=== EXERCISE BRIEF ===
Copy each line exactly, starting with the one that contains "Instruction: Click the Community" and stopping after the last line of the material below, with nothing else.
Segment Start: DATA TO EXAMINE
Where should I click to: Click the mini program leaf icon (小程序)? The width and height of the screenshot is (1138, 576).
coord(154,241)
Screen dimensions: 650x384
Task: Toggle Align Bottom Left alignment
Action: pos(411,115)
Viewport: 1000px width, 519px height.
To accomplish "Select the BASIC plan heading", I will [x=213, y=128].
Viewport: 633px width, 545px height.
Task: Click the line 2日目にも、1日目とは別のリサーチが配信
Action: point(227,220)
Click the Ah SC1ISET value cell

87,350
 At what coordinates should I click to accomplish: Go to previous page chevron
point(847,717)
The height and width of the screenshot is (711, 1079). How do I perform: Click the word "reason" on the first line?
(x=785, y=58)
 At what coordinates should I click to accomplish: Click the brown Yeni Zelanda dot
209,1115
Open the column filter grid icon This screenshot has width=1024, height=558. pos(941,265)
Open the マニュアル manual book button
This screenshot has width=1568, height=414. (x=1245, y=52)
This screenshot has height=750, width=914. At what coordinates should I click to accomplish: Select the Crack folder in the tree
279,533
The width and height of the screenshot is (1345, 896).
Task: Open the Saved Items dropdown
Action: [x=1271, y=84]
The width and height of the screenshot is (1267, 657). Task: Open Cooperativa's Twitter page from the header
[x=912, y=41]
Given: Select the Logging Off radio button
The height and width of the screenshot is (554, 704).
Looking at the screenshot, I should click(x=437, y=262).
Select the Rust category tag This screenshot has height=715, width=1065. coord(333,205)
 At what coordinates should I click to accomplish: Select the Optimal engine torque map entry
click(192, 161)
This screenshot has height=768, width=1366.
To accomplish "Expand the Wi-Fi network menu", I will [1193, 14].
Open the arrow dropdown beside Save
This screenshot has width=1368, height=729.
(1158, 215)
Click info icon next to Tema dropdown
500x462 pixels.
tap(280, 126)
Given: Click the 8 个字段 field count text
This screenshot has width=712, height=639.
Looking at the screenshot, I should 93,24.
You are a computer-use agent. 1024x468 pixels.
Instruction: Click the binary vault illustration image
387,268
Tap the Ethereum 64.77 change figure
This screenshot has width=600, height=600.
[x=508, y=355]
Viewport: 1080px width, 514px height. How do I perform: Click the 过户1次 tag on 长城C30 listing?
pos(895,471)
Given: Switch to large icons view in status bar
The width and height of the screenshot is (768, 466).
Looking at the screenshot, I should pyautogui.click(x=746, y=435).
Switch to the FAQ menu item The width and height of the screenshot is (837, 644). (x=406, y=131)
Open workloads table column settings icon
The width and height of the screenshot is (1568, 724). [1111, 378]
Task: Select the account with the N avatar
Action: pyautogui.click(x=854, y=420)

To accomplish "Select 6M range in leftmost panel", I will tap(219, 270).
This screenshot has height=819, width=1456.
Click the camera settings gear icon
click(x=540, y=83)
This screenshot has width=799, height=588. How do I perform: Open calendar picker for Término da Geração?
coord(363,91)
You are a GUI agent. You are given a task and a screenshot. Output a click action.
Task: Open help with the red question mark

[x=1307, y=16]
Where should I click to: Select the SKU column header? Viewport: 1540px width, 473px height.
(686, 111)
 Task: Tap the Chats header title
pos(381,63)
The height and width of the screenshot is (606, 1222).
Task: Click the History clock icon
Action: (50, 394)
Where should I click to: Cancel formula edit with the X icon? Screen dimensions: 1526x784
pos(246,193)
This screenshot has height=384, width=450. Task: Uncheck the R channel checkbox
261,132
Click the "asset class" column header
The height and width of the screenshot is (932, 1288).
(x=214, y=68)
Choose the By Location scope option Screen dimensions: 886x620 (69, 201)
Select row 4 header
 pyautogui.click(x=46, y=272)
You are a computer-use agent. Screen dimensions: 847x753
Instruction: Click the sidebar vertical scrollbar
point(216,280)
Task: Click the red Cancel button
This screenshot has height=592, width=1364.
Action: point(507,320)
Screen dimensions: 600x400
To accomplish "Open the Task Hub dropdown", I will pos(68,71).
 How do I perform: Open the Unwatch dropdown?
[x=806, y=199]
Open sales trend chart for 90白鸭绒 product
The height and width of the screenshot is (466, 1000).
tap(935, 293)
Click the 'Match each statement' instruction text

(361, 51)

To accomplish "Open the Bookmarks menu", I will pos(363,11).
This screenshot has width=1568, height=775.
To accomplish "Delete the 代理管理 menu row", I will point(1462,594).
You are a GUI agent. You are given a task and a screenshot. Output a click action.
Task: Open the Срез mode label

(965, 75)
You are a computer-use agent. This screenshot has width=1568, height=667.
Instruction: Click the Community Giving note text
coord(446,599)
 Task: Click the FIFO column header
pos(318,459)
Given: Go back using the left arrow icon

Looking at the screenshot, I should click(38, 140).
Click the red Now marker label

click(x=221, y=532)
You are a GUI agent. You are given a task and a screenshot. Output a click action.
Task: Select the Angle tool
Segment End: DATA TO EXAMINE
=== EXERCISE RESPONSE ===
Instruction: Click the Community Giving note text
coord(446,599)
 Task: Click the FIFO column header
pos(318,459)
Given: Go back using the left arrow icon

Looking at the screenshot, I should click(38, 140).
Click the red Now marker label

click(x=221, y=532)
You are a GUI agent. You are given a task and a screenshot. Output a click action.
Task: Select the Angle tool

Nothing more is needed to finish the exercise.